ICA Miami presents “Melee,” the first solo US museum exhibition for Paulo Nazareth. An artist who works across mediums, Nazareth uses performance and sculpture—monumental and ephemeral—to critique the colonial experience in Brazil and the Americas. His durational performances and installations draw from his joint African and Indigenous heritage to highlight marginalized historical legacies, non-Western cosmovisions, and potential methods of nonexploitative living and relating.
For his exhibition at ICA Miami, Paulo Nazareth will present a series of commissions that consider an alternative political history of Latin America, emphasizing its marginalized protagonists.

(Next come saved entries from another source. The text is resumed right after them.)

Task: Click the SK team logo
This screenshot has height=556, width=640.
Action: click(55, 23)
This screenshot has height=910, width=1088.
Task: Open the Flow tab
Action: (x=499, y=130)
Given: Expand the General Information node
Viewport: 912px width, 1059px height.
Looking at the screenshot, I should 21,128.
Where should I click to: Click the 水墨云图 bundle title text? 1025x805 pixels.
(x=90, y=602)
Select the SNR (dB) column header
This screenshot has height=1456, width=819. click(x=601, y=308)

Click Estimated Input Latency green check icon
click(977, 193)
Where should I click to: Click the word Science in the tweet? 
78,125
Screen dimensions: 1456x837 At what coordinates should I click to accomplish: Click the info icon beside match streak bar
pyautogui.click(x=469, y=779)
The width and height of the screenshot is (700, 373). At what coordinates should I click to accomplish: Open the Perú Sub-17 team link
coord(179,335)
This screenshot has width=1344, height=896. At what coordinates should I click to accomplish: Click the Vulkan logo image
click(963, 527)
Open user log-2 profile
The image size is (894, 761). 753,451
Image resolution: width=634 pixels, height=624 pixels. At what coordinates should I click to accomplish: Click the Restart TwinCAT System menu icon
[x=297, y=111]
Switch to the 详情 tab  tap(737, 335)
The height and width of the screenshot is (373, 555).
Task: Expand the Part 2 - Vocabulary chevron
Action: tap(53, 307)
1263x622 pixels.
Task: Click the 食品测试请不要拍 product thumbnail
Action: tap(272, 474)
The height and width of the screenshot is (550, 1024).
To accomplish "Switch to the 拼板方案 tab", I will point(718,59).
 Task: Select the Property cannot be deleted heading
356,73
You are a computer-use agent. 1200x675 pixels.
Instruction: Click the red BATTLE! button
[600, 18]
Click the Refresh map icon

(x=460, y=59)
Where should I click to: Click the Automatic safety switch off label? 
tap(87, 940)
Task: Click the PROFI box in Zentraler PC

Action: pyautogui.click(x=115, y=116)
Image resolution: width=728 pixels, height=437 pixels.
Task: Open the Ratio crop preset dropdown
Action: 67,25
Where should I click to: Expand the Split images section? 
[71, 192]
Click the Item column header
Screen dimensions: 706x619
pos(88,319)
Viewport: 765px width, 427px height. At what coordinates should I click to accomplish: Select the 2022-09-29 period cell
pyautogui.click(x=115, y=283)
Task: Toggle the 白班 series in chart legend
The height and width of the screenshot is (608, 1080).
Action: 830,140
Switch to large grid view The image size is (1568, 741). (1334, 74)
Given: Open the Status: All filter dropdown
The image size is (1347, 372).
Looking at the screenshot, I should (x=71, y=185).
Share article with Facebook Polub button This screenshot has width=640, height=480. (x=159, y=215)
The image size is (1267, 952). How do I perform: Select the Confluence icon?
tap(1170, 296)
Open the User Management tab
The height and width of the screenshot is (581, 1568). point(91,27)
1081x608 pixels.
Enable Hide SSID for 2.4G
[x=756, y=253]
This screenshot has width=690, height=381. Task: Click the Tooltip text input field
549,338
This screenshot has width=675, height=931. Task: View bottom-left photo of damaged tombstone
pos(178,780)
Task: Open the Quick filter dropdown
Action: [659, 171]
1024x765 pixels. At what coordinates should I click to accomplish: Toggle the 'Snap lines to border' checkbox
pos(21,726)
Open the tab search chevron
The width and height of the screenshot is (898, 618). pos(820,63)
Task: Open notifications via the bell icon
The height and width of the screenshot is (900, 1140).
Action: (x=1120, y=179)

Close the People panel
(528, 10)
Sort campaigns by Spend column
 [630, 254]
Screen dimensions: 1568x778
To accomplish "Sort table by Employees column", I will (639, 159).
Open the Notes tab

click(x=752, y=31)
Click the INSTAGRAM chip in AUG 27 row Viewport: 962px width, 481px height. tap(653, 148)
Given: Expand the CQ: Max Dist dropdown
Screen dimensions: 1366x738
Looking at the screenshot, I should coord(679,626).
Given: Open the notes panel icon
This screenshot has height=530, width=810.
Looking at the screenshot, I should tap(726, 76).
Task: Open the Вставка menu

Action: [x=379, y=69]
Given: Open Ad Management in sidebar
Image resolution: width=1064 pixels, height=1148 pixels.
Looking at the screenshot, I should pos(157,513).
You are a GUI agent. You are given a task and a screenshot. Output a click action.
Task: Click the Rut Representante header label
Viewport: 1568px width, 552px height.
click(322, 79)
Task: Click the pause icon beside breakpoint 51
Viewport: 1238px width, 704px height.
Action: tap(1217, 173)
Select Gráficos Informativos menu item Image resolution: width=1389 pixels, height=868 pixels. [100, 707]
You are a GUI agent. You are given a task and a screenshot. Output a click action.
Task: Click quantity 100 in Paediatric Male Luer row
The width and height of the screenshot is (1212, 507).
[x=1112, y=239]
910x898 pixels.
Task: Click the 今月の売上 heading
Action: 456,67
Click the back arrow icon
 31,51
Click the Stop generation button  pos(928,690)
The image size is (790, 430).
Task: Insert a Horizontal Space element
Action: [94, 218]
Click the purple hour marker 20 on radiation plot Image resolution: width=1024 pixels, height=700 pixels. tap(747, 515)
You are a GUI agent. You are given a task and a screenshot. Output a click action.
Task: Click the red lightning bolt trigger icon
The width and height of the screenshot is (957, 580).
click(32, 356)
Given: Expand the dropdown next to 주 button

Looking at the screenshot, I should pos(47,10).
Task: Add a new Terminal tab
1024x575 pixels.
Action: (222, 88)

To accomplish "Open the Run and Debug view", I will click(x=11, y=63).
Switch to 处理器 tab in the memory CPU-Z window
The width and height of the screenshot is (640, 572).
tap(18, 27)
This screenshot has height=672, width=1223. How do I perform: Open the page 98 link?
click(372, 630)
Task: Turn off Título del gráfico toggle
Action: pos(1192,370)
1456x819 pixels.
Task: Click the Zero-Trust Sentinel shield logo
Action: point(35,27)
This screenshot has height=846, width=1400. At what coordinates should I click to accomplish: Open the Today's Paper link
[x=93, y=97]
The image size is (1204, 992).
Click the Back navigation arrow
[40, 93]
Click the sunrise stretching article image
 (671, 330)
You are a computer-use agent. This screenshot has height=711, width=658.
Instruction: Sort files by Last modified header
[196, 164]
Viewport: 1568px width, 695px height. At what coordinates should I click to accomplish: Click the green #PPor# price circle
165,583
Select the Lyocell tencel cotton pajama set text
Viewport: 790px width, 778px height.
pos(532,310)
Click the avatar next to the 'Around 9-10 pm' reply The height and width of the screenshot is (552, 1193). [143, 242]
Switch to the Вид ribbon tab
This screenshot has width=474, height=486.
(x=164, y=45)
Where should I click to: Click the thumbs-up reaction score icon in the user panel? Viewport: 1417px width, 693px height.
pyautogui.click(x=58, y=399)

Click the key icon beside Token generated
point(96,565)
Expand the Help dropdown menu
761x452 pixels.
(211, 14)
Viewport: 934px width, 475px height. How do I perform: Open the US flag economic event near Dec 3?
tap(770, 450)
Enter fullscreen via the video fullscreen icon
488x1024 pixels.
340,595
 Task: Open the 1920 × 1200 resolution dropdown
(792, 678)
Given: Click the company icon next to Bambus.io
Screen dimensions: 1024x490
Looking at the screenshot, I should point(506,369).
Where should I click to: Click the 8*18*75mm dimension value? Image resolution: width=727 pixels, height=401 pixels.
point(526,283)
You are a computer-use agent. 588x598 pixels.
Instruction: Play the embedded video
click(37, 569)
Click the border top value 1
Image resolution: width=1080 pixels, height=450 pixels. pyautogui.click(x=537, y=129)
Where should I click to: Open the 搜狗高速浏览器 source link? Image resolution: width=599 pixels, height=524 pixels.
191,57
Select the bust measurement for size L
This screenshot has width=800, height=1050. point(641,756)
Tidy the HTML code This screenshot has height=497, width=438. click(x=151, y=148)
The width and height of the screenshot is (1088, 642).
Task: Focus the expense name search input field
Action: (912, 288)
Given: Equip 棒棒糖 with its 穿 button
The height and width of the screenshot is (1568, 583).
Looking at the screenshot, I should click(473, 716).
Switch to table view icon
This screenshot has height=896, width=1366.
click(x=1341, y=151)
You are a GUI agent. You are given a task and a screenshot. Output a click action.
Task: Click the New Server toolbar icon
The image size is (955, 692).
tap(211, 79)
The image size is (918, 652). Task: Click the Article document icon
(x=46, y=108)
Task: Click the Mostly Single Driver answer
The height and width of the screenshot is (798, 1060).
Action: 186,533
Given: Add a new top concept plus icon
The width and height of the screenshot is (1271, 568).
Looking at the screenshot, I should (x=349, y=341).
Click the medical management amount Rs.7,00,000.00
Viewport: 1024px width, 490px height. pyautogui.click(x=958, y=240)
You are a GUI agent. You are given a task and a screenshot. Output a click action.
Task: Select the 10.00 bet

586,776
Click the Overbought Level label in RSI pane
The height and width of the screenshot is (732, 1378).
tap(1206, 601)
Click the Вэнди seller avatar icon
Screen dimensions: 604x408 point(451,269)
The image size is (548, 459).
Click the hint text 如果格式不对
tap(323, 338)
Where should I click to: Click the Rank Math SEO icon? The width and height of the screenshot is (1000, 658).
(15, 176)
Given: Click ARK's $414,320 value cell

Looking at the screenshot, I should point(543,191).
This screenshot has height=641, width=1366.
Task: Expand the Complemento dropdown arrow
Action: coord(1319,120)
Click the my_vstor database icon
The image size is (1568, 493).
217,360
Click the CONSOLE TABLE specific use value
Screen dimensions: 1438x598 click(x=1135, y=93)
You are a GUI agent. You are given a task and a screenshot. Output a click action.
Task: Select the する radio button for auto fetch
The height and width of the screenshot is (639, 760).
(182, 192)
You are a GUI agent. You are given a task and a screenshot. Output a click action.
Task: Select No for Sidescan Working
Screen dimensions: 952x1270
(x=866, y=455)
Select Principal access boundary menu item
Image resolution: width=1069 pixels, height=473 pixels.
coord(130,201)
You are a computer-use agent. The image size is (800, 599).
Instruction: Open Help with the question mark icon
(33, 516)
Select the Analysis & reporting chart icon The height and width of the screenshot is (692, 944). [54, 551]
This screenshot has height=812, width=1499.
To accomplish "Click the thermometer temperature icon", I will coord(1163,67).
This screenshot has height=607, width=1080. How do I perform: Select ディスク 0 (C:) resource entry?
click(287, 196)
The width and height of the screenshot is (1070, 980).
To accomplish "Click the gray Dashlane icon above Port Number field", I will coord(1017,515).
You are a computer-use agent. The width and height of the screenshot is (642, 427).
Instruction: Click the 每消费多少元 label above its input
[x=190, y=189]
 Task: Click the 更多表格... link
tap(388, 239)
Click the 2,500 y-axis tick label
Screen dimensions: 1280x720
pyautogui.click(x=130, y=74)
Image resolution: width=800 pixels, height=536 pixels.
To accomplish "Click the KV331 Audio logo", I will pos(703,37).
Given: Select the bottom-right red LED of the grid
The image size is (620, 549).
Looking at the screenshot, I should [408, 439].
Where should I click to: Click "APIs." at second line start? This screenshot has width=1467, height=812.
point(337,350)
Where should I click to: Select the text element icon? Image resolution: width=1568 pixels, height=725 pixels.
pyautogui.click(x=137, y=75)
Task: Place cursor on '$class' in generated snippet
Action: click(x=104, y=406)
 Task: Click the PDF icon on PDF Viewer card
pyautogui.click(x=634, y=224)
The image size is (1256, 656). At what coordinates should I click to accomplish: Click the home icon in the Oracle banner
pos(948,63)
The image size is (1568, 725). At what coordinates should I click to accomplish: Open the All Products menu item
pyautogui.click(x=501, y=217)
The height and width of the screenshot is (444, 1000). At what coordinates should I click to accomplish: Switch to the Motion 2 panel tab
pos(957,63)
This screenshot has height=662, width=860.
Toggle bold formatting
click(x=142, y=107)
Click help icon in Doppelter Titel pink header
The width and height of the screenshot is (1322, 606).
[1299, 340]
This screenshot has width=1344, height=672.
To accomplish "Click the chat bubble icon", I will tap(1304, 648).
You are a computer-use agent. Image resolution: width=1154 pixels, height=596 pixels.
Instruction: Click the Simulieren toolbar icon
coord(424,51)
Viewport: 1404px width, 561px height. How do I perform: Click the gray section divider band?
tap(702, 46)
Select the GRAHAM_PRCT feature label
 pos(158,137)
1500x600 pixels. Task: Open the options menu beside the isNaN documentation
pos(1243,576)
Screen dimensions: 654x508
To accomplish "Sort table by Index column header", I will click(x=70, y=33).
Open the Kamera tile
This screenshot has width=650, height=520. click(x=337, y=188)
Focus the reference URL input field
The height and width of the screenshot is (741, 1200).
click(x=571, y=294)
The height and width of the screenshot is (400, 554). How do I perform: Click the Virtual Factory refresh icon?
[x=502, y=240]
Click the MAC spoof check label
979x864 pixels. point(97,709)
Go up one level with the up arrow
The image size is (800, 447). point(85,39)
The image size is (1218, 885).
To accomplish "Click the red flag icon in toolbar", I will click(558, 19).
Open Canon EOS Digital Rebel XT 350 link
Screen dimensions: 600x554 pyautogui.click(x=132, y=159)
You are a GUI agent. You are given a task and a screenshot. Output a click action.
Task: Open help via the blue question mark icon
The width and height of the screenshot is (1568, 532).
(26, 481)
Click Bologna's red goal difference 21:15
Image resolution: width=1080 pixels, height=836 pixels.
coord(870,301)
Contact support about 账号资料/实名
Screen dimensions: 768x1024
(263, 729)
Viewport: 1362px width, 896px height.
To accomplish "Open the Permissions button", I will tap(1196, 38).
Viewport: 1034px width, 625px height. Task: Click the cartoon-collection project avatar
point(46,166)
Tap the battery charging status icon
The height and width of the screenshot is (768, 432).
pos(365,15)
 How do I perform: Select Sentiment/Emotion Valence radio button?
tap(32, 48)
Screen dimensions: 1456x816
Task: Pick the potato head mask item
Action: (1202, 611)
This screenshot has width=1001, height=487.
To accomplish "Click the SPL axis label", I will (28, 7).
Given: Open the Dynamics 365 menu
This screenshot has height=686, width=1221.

Additionally Nazareth will exhibit a series of works he has been developing in recent years. His drawings and photographs, “Blacks in the Pool,” explore the history of discrimination against and segregation of Black bodies throughout the Americas, and in particular how these practices have often emerged around public swimming pools. The exhibition will include an installation that revisits Nazareth’s project The Red Inside (2018), which was first generated for Prospect New Orleans, and involved following the route of the Underground Railroad all the way to Canada and casting watermelons—sacred fruits in certain African contexts—using clay drawn from the Mississippi River.
Paulo Nazareth (b. 1977, Governador Valadares, Brazil) is one of Brazil’s most compelling emerging artists. He lives in Belo Horizonte and works throughout the world. Nazareth has had solo exhibitions at the Institute of Contemporary Arts, London; Museu de Arte de São Paulo; and Tanzhaus NRW, Dusseldorf. He has participated in group exhibitions at Hamburger Bahnhof, Berlin; Museum Folkwang, Essen; Musée d’art contemporain de Lyon; Neuer Berliner Kunstverein, Berlin; and the New Museum, New York. He has participated in numerous important international exhibitions, including Prospect New Orleans, the Lyon Biennale of Contemporary Art, and the Venice Biennale.